Tennessee obviously has not; last year Jones got the Vols back to 8-4 then won the Outback Bowl in Tennessee’s first 8+ win season since 2007. But as sustaining success becomes another one of those talking points for Jones and Bob Shoop, what sustained success looks like in the SEC is a little different than the most optimistic versions of Team 120 and beyond in our heads.

Here are the four year records for the SEC since league expansion in 2012:

  • Alabama 50-6
  • Georgia 40-13
  • LSU 37-14
  • Texas A&M 36-16
  • Mississippi State 34-18
  • Ole Miss 34-18
  • Missouri 33-19
  • Florida 32-19
  • South Carolina 32-19
  • Auburn 30-22
  • Tennessee 26-24
  • Vanderbilt 25-25
  • Arkansas 22-28
  • Kentucky 14-34

We’d all certainly love to be Alabama, whose current four year winning percentage of 89.3 is surpassed only by Bama themselves from 2009-2012 (49-5, 90.7%) and Tennessee’s 1995-98 run of 45-5 (90%) since league expansion in 1992. But the reality is for every other SEC school, even and in some ways because of being in the best conference in the country, even the best non-Bama programs in this league are going 8-4 at least once per graduating class.

Mark Richt won the East back-to-back in 2011 and 2012, the latter squad finishing 12-2 and ranked fourth. He went 8-5 the following year, then couldn’t get back to Atlanta via a pair of 9-3 regular seasons.

Les Miles has the misfortune of being in the same division as Alabama, which means he hasn’t been to Atlanta since 2011. Since then his teams have gone 10-3, 10-3, 8-5, and 9-3 with a weather cancellation.

Kevin Sumlin has never been to Atlanta and is paying for setting the bar so high in his first year in the league: 11-2, 9-4, 8-5 (7-5 regular season), 8-5.

They are the only three non-Saban SEC coaches to win at least eight games in the last four years. But clearly there’s a difference between sustained success and championships: only Richt has been to Atlanta in that span, and not since 2012.

The others who’ve made it to Atlanta have been on the roller coaster. Missouri went 23-5 in 2013 and 2014, the seventh best winning percentage in all of college football in those two years. But they were bookended by 5-7 campaigns. After a 3-9 season cost Gene Chizik his job, Auburn found magic in a 12-2 campaign in 2013 and won an SEC title, but slid to 8-5 and then 7-6 last year.

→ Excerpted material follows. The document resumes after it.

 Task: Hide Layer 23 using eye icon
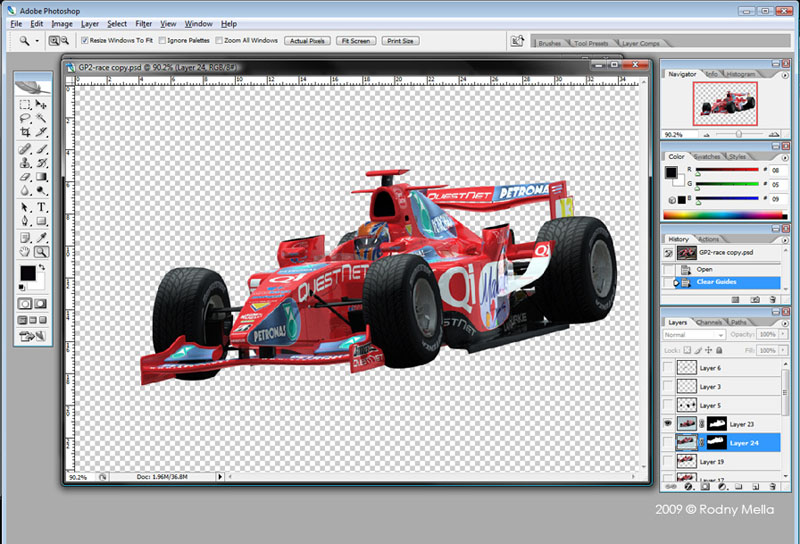(x=669, y=424)
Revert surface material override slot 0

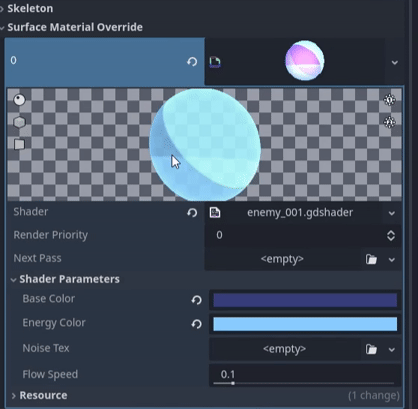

Two others that just missed the list created steady improvement. Dan Mullen built from 5-7 in 2009 to winning 7-9 games each of the next four years to the program’s peak in 2014 at 10-3, and still kept it afloat with 9-4 last year. The Bulldogs are picked last in the SEC West this fall. In the same state Hugh Freeze has charted the path Butch Jones is following a year behind: 7-6, 8-5, 9-4, 10-3. Team 120 will inherit a path of 5-7, 7-6, 9-4.

We’re all hoping for big things from Tennessee this fall, when 8-4 would absolutely be considered a disappointment for the first time in a decade. But we don’t get to pretend to be Alabama just yet. So even if the Vols go 15-0 and win the national championship this year, having an 8-4 season approximately every four years would still have to be the expectation until the Vols start winning multiple titles.

That’s what it’s looked like to be a top program in the SEC since league expansion. Richt, Miles, and Sumlin all get high marks for consistency and avoiding a year of total collapse. But they’re also a picture of how consistency doesn’t relieve the pressure when you can’t hold up a ring at the same time. Tennessee’s goal is to create sustainable success. But that success will always have to include a championship sooner or later, or else it’s never really success to begin with.